Potholes and salt: freeze-thaw cycle?

Cities have experimented with a range of materials from sand to manufactured chemicals in order to prevent the long-term problems cause by salt.

Salt has the advantage that it works better than sand and is far cheaper than chemicals. Makes it easier for cities to approve its use.

Are those chemical alternatives ones aimed at reducing the infrastructure (pot holes) or the ecological and health long term harms? It seems to me that any product that lowers the melting point and dissolves will do the same infrastructural harms that road salt does. The more costly alternative products can be more effective with less used, less harm to plants, pets, and even humans, maybe, and may even have less impact on metal corrosion, but pot holes reduction?

Calcium chloride is better as a pre-treatment and it works at colder temperatures than salt. It needs to be mixed into a brine and sprayed onto the road with a tanker truck, rather than just being piled into a dump truck, and it’s more expensive. Beet juice is much less corrosive to metals, so it’s favored on at-risk bridges, especially those with large metal expansion joints, or roads with streetcar tracks. It’s sticky so it works well as a pre-treatment, but it tends to track red goo into buildings on people’s shoes, and like calcium chloride it’s not as good as a post-treatment. Many places use mixtures of all of them depending on the temperature and other conditions.

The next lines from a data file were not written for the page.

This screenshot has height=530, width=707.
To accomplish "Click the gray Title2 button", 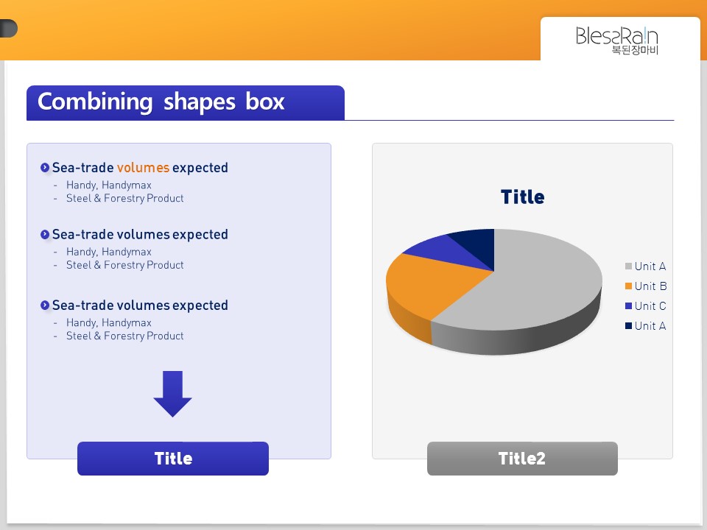I will [522, 459].
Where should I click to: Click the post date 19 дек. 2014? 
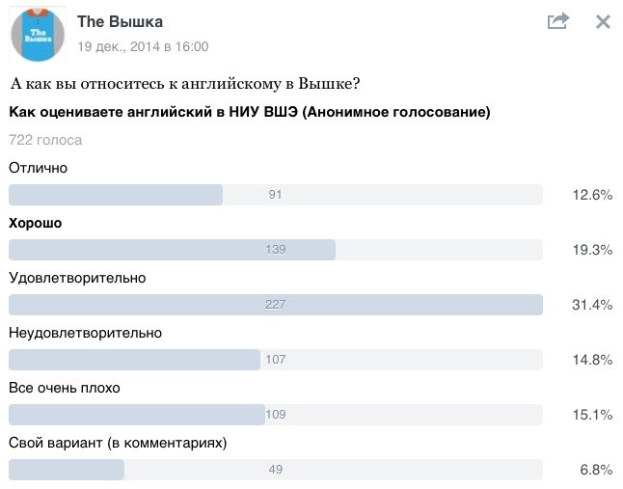[143, 46]
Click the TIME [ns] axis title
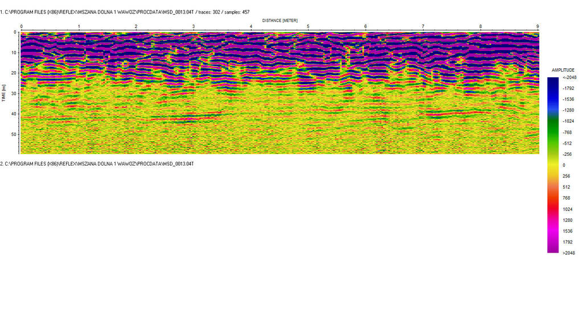This screenshot has height=314, width=583. (x=4, y=93)
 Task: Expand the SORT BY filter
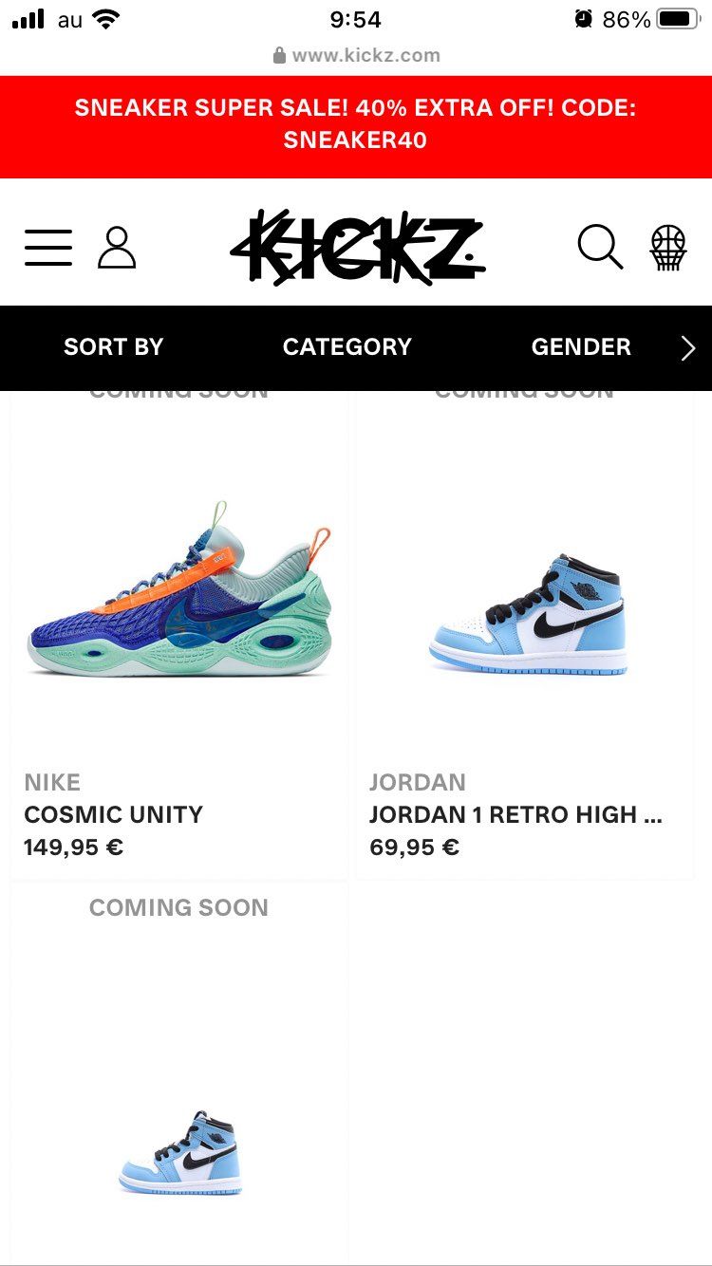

I agree though that it’s not going to make much difference for potholes.

But has anyone tried creole seasoning?

NEW ORLEANS RESIDENT USES “CREOLE SEASONING” INSTEAD OF SALT TO MELT AWAY SNOW -

A town in Iowa used garlic salt.

The damage salt does to roads, vehicles, infrastructure, the environment is so serious and widespread, I can’t find anything specific about something as comparatively minor as potholes.

You can look at this worksheet that spells out the advantages and disadvantages for several alternatives. They all work down to different temperatures, so maybe someone can figure out whether that would have an impact on the freeze/thaw cycle and in what temperature bands.

A lot of commercial “seasoning mixes” are mostly salt, anyway, and what’s not salt is often largely sugar, so that probably would work. It’s a lot more expensive, of course, but if you only need a little, and it’s what you have at hand…

Well the OP was specifically about “potholes”, so it is the relevant point of thread. How salt increases the freeze thaw cycle that breaks down roads. And the process is basically all of which degrades the street structure, the physical breakdown of it. Seriously that is not minor.

Yes there is also infrastructure that is metal, especially on bridges. And definitely yes there are huge environmental and health impacts that these products might reduce, if they can be applied effectively (often meaning ahead of time) and afforded.

Here’s some information I could find on real world experience in Canada. Pretreated salt seems to win out from what it says.

Adobe won’t let open the file for some problem I’ve never seen before. I’ll try again later.

If your daily low temperature is just a bit below freezing, then you probably wouldn’t need to use much road salt, would you?

HALLELUJAH!!! I think you have a bingo here!

On reflection, I remember reading a DOT study referring to varying salt concentrations based upon depth over time in pavement and soil from a single application.

I just never connected the dots till your post. It makes perfect sense! Thank you very much.

This is the key.

If the temperature range is 35-25 (for those quaint Farenheit people) then it’s unlikely salt would be much in use because the ice would be gone in the daytime. For those in the 25-10 areas, salt would be exactly what is used, because it would make the ice into water - hence the road safer - except in the dead of night. And it would be used for more of the winter, and linger- only to be diluted to almost unsalty (via precipitation) when the temperature improves and salt is not called for, so now you have freshwater freeze-thaw as an added bonus.

Exactly the notion folks in central Arkansas had, when I lived there as a kid.

6" of ice and snow? No problem…let God take care of it. The trouble was (is) under the conditions you describe, the entire region may become paralyzed for up to a week.

In fairness, they aren’t equipped to effectively handle that kind of weather but I’m happy now that I live up north, under those circumstances the road crews are out in force, plowing and scattering salt like a priest throwing holy water at mass.